*** Data for review ***

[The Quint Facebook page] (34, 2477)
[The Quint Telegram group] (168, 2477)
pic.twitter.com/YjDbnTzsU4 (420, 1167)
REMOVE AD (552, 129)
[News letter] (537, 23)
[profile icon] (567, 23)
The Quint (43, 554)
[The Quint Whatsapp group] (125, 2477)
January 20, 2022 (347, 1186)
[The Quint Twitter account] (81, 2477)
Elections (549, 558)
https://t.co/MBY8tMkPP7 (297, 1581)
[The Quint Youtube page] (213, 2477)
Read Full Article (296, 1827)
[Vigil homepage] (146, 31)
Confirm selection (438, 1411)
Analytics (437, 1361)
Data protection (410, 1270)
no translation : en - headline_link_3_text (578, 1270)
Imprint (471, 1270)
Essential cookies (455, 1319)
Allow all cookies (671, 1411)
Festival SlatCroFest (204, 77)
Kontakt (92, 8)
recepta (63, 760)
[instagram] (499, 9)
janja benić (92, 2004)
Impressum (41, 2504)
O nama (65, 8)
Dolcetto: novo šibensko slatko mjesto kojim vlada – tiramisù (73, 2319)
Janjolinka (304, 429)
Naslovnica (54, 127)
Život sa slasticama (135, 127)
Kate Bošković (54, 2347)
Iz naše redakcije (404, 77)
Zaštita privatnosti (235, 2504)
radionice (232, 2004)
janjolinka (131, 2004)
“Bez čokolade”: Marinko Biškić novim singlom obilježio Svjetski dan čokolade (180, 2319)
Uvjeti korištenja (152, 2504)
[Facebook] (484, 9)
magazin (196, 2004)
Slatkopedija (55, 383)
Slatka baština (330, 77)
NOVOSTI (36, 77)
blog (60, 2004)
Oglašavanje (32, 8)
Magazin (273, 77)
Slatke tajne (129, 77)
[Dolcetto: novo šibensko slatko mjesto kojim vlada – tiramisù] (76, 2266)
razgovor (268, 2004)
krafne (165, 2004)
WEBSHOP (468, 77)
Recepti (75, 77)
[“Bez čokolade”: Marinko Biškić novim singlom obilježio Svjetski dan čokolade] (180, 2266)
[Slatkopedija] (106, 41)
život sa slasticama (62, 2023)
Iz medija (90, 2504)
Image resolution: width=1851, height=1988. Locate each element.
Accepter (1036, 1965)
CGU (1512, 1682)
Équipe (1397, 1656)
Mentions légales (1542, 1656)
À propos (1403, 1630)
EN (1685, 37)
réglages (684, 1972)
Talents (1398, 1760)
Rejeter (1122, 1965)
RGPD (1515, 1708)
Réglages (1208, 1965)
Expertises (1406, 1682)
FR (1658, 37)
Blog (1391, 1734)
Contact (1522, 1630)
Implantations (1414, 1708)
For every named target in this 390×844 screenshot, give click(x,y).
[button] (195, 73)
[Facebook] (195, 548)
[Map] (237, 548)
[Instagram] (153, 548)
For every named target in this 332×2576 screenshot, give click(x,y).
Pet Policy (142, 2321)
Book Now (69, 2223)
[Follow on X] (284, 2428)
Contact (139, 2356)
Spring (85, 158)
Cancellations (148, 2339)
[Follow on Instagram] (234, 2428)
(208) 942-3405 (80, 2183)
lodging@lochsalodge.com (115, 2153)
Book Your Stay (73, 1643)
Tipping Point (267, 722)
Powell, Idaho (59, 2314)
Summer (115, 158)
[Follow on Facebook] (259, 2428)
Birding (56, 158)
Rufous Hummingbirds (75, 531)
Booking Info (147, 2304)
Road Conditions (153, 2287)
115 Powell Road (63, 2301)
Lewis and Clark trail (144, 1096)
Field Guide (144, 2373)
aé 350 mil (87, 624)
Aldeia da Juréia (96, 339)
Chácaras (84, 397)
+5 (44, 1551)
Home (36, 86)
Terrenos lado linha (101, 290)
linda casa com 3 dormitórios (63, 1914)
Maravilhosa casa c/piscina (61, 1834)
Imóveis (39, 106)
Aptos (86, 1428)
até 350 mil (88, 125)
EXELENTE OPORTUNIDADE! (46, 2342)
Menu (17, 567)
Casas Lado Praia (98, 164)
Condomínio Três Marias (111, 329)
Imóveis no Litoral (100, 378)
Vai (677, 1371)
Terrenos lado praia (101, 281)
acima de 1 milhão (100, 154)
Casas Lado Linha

*** End of Data for review ***

## Requirement
Select from the material above each line in which the string "click" appears, and list those lines.

## Answer to the problem
For every named target in this 390×844 screenshot, give click(x,y).
For every named target in this 332×2576 screenshot, give click(x,y).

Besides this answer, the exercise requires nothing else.